Glottic closure can be complete, incomplete or inconstant (sometimes complete and sometimes incomplete). The incomplete glottic closure may be slightly incomplete or very incomplete, with glottic gap morphology that may be: spindle-shaped, posterior triangle, anterior, anterior hourglass, posterior hourglass, irregular (due to the presence of neoformations affecting the vocal fold edge), total (which affects the entire length of the glottis).

  1. 9.

    Profile of vocal fold edge

Parameter codified by Hirano [7]. It can be straight, concave, convex or irregular (due to the presence of neoformations).

  1. 10.

    Amplitude of vocal fold vibration

A classic parameter codified by Hirano [7]. It can be normal, small (as in benign intracordal lesions), large (as in denervated and flaccid vocal folds) or absent (as in neoplastic infiltration of the vocalis muscle) [3, 4, 6]. The evaluation of vocal fold vibration amplitude must be kept distinct from that of the mucosal wave.

  1. 11.

    Mucosal wave

It is a classic parameter codified by Hirano [7], it is one of the fundamental parameters of laryngostroboscopy; it evaluates the progression of the wave generated by the flowing of the “cover” (vocal fold epithelium) on the “body” (vocal ligament and vocalis muscle) due to the lax tissue contained in the superficial layer of the lamina propria, driven by subglottic pressure, myoelastic and aerodynamic forces [7]. The mucosal wave may be absent due to the presence of adherence between epithelium and vocal ligament with a vocal fold vibration always present albeit reduced, when the vocalis muscle is normal, as in precancerous vocal fold lesions and in early glottic cancer [3, 4, 6] or in benign vocal fold lesions such as the deep vergeture and the iatrogenic vocal fold scars [2]; or mucosal wave can be small or large.

  1. 12.

    Stops of vocal fold mucosa vibration

Parameter introduced during the development of the SIFEL Protocol. It defines, more specifically, the areas of adherence of the vocal fold mucosa where the mucosal wave stops. Vibration stops may occur constantly or occasionally and they may affect the anterior third, the middle third or the posterior third of the vocal fold, or they may affect the entire vocal fold.

At the end of the videolaryngostroboscopic examination, together with the specialist report, the four most significant images are printed, in which the vocal folds are in breathing position, in glottic closure, in half-opening and in opening phase.

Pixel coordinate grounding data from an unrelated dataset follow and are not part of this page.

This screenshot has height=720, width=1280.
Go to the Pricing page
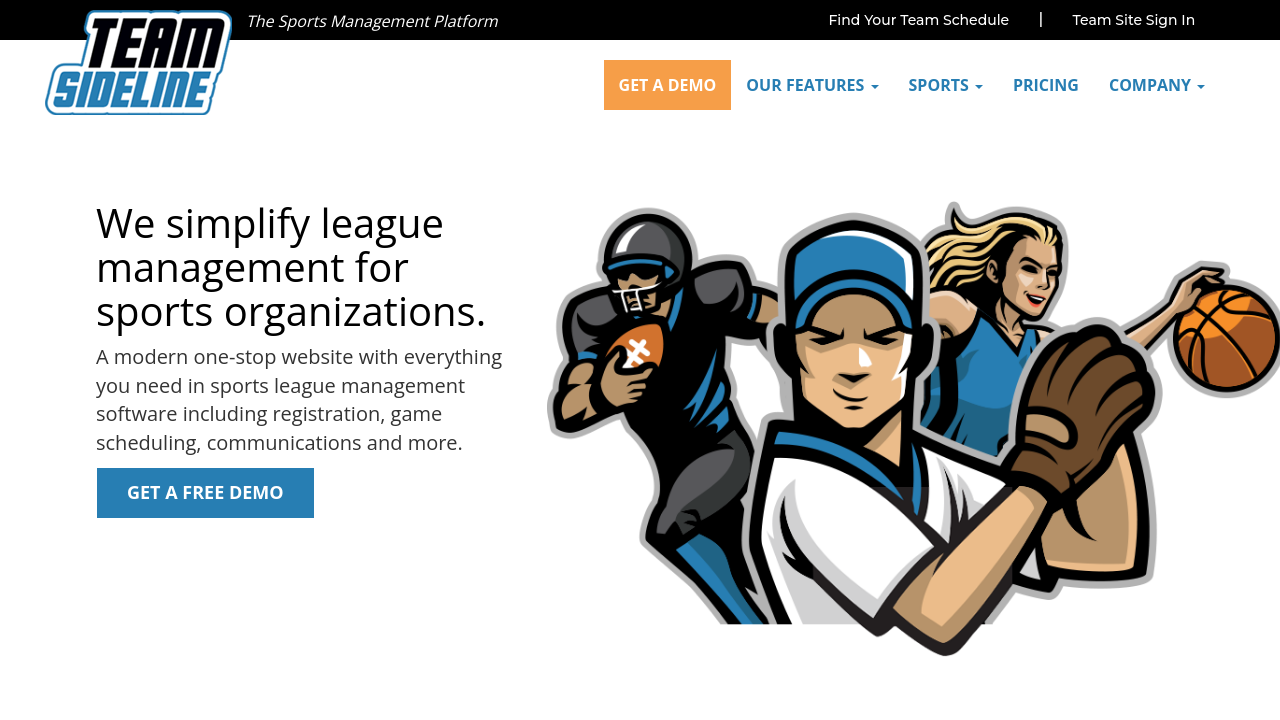click(x=1045, y=85)
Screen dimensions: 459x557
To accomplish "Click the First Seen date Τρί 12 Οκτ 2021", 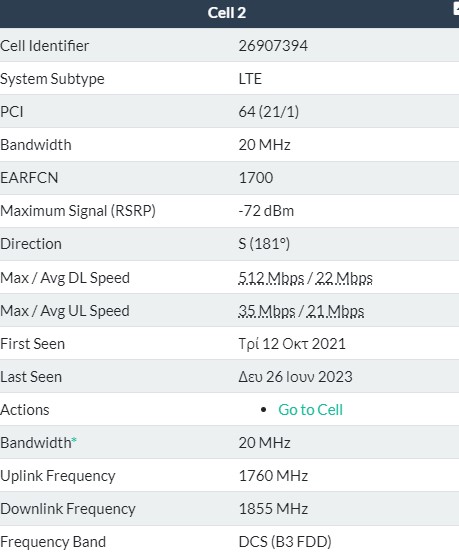I will pyautogui.click(x=292, y=344).
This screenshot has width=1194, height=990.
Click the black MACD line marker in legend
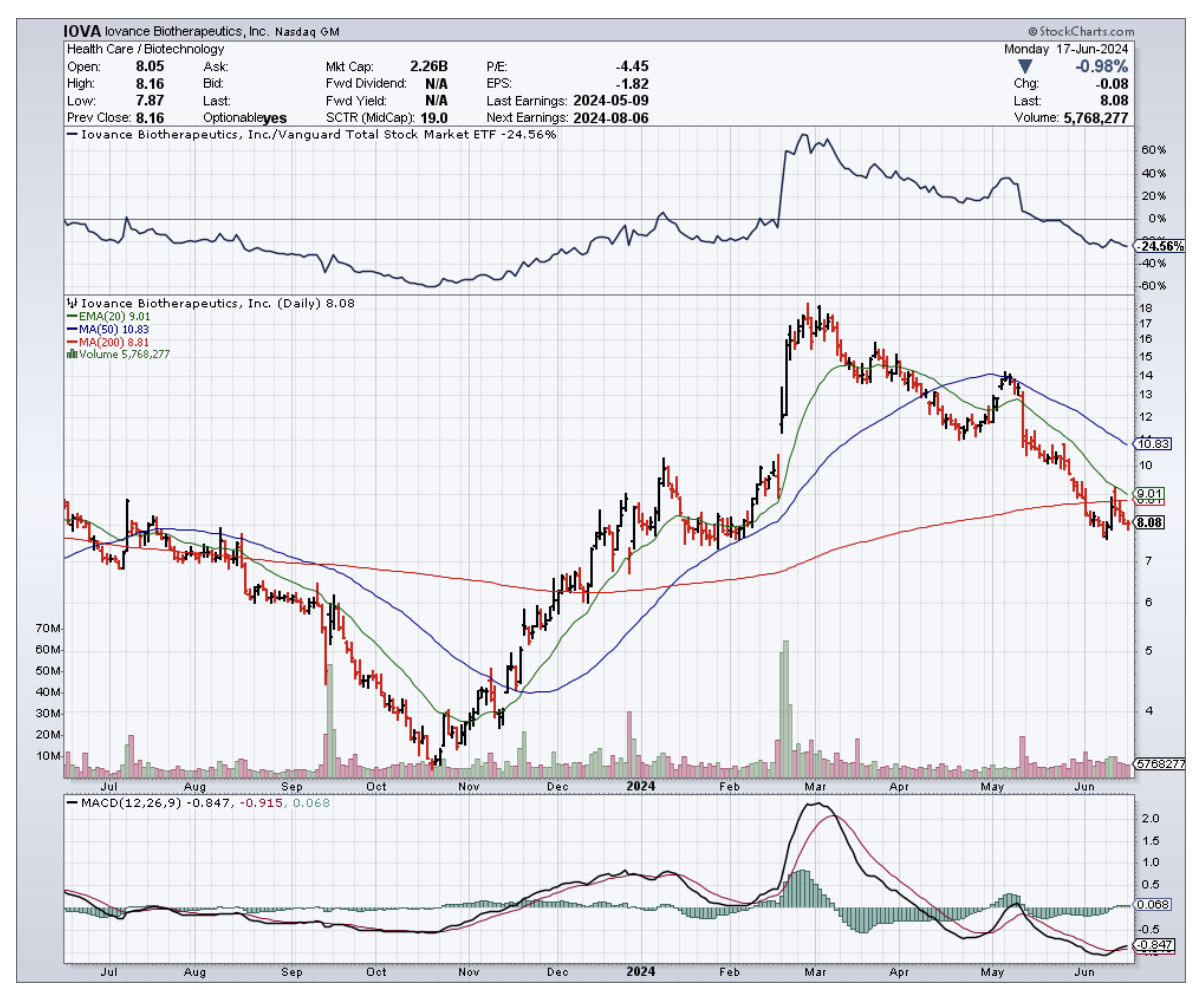click(x=73, y=801)
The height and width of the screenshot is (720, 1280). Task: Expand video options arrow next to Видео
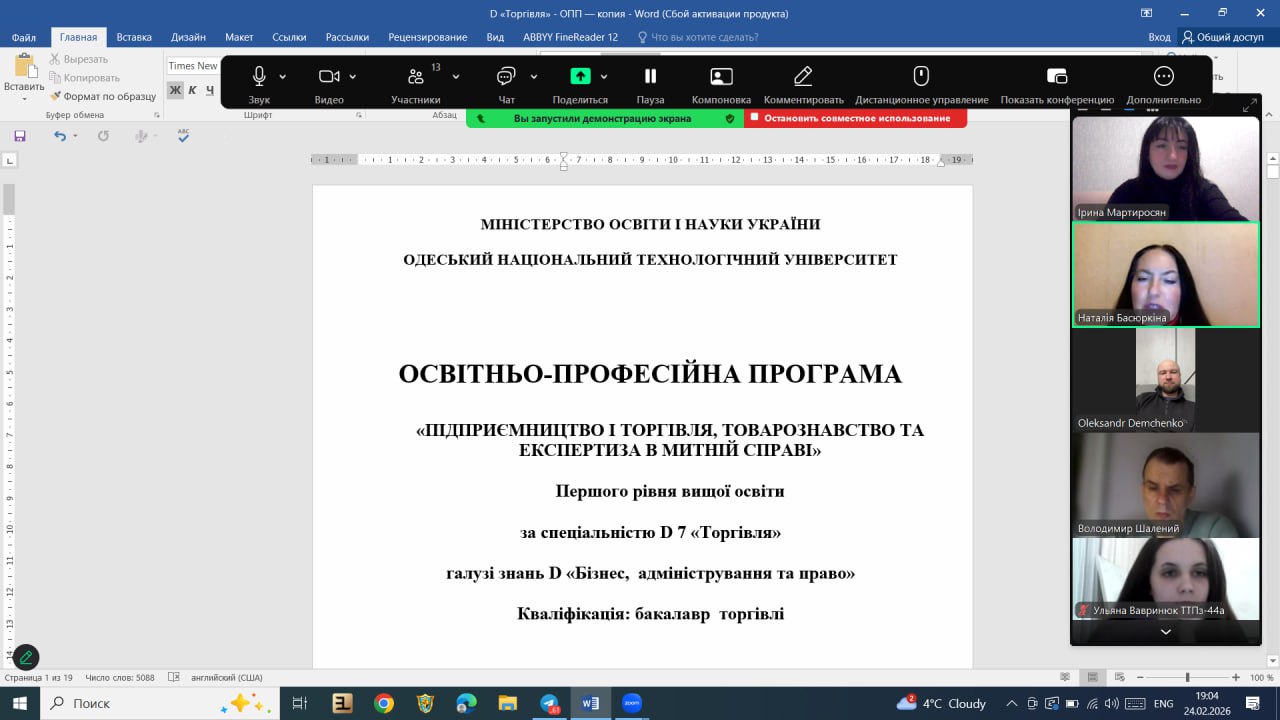(x=353, y=77)
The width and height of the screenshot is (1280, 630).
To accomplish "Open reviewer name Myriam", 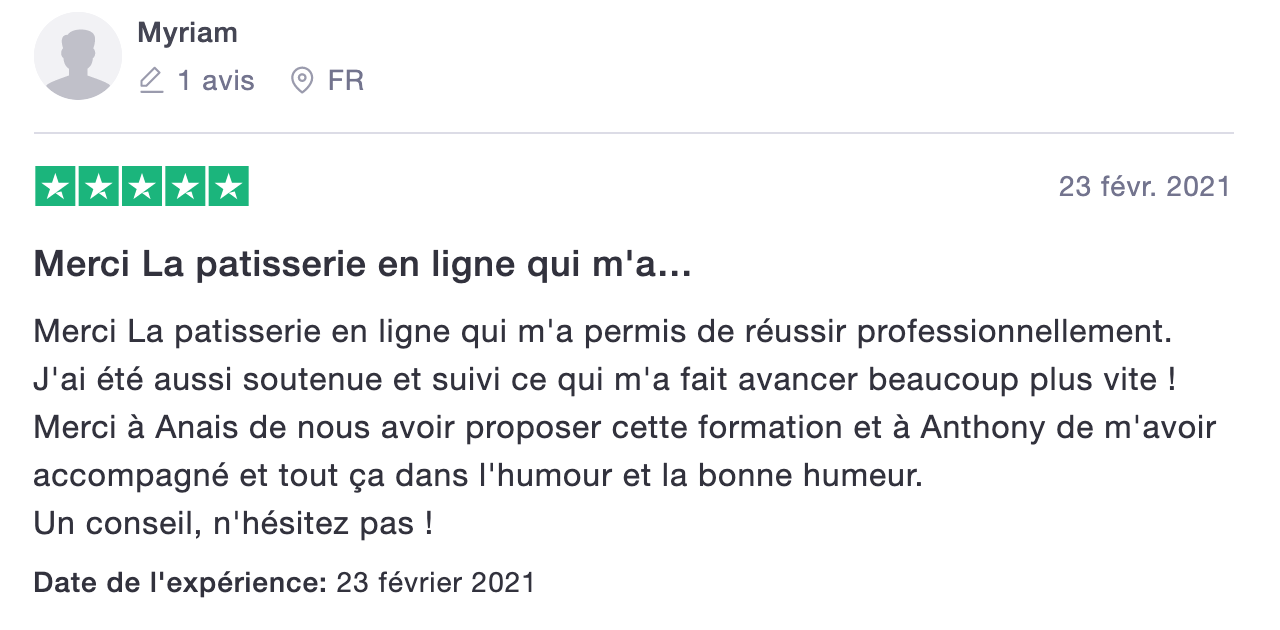I will (187, 33).
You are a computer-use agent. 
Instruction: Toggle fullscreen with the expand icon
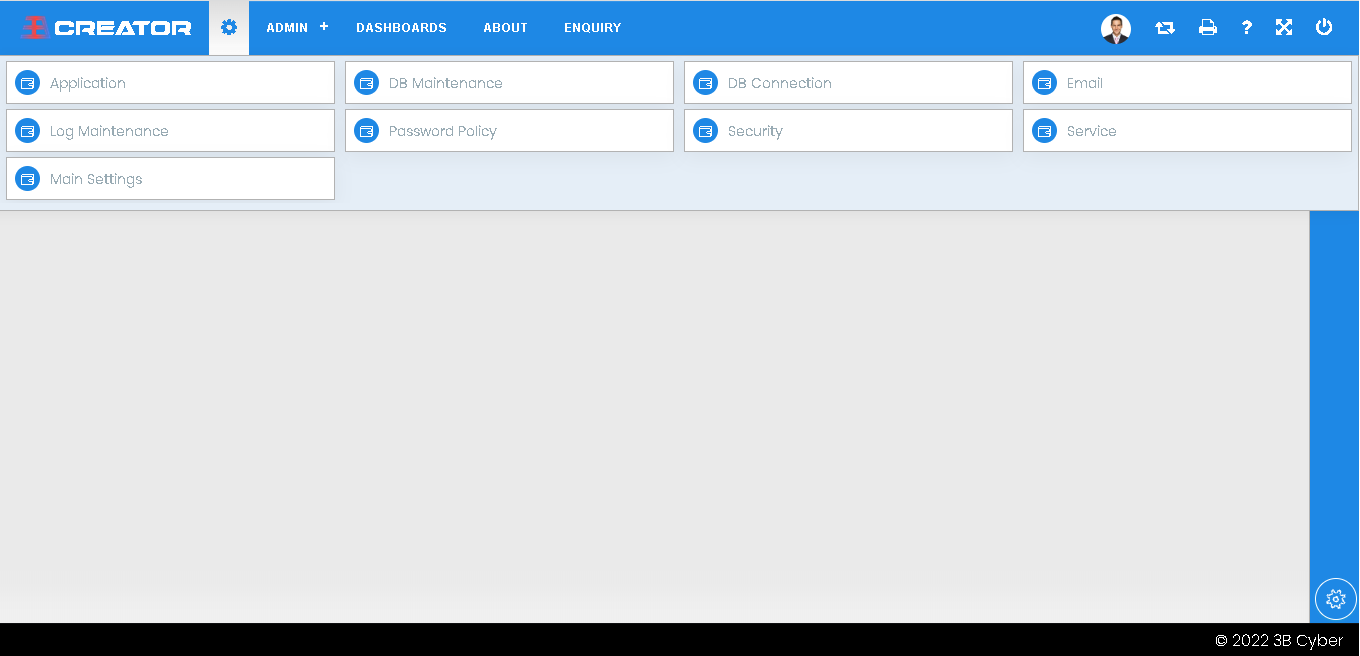[1284, 28]
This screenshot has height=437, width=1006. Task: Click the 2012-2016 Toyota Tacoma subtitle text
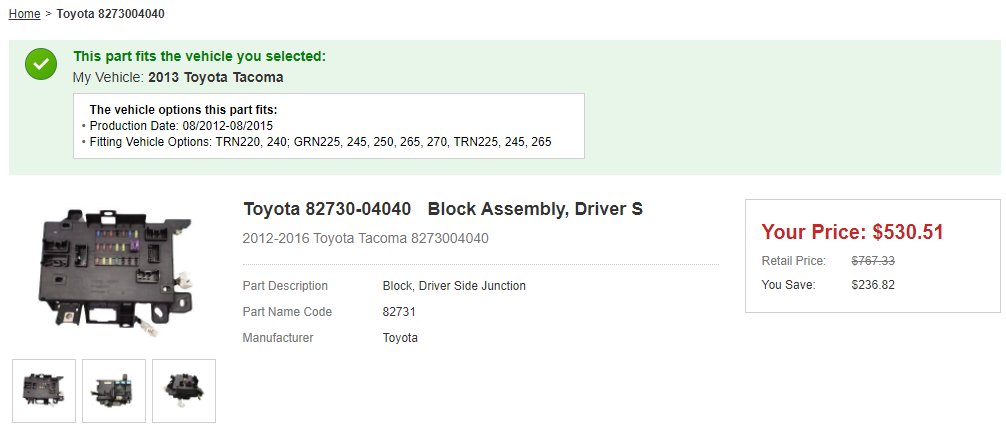(x=366, y=239)
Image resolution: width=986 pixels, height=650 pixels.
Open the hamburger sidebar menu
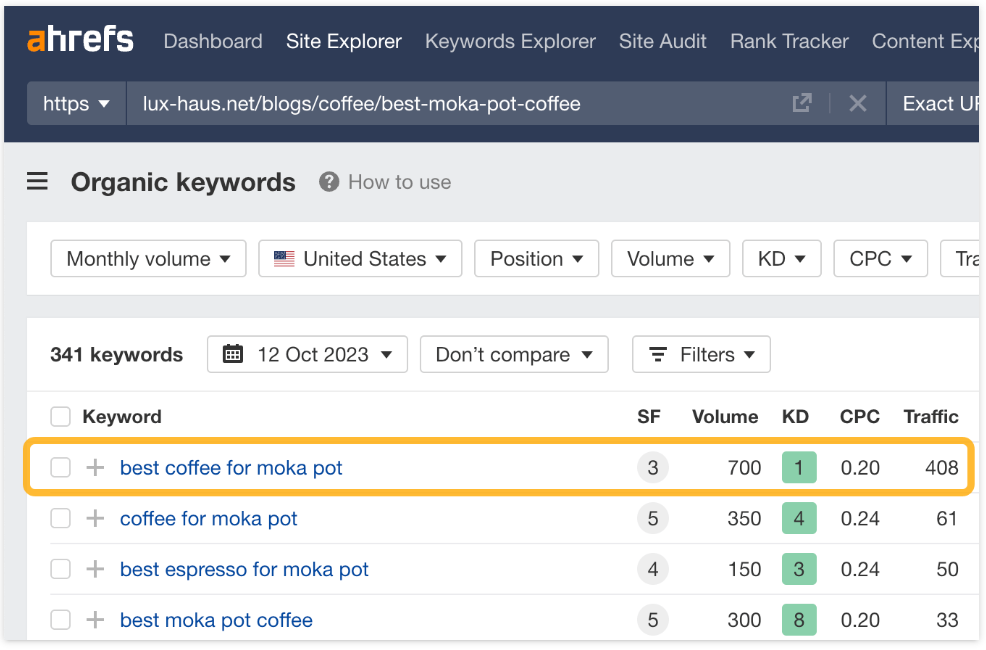click(37, 181)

We recommend a more widespread use of the videolaryngostroboscopic examination in laryngological clinical practice and the use of this form to collect the examination findings, to obtain a correct laryngological diagnosis and evaluation parameters which can be compared with those obtained from the patient at different times, especially before and after medical treatment, voice therapy or phonosurgery. This form is particularly useful for the training of young laryngologysts, while for the expert laryngologysts it could be too long to apply; a shortened version of the form will be elaborated for this aim in the future.